#### [Selected passage]
• • • •

JA Marine fought for country
Japanese American Marine fought for country after two-year internment
By Claire Trageser, The Daily Transcript
August 12, 2011
Tad Yamaguchi said he became a prisoner of war in his own country at only 12 years old. Then, four years after his release, he went to fight for the same country that imprisoned him.
After the Japanese bombed Pearl Harbor in 1941, Yamaguchi and his family were among the 110,000 Japanese Americans sent to internment camps (Poston, Arizona block 220-8-A), which President Franklin D. Roosevelt said were meant to protect national security.
Yamaguchi was a U.S. citizen, and his parents had lived in the country for more than 40 years when they were forced off their farm outside Monterey and shipped by train to a camp in Arizona. He spent two years living in the camp. When released, he returned to finish high school in San Jose.
At the age of 18, Yamaguchi made a big decision. Although many would consider his choice remarkable, he said it was an easy one to make. Yamaguchi decided to join the Marines, to fight for the country that had kept him sequestered in a sweltering Arizona camp only four years before. "I do not lie, I joined because I needed the job," he said. "That's the truth." It was the beginning of his 20-year military career.

• • • •

#### [Provided data]
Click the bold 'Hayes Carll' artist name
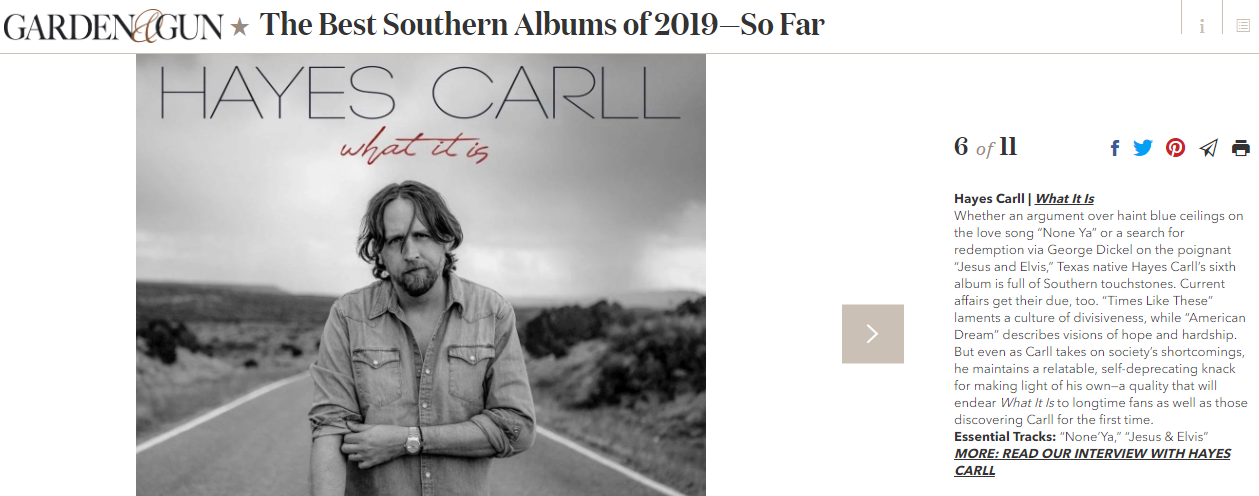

• • • •

#### [Problems to solve]
1 – Can you condense the paragraph of the Yamaguchi article that begins "Yamaguchi was a U.S. citizen" while keeping its main facts?
2 – In the Yamaguchi article, take the part starting at "After the Japanese" and ending at "in San Jose.", and swap every "Arizona" for "Ariz.".
The data above come from a different source than the Yamaguchi article.

#### [Results]
1 – Yamaguchi, a U.S. citizen, was forced with his parents off their farm outside Monterey and sent by train to a camp in Arizona. His parents had lived in the country for more than 40 years. After two years in the camp, he was released and returned to San Jose to finish high school.

2 –
After the Japanese bombed Pearl Harbor in 1941, Yamaguchi and his family were among the 110,000 Japanese Americans sent to internment camps (Poston, Ariz. block 220-8-A), which President Franklin D. Roosevelt said were meant to protect national security.
Yamaguchi was a U.S. citizen, and his parents had lived in the country for more than 40 years when they were forced off their farm outside Monterey and shipped by train to a camp in Ariz.. He spent two years living in the camp. When released, he returned to finish high school in San Jose.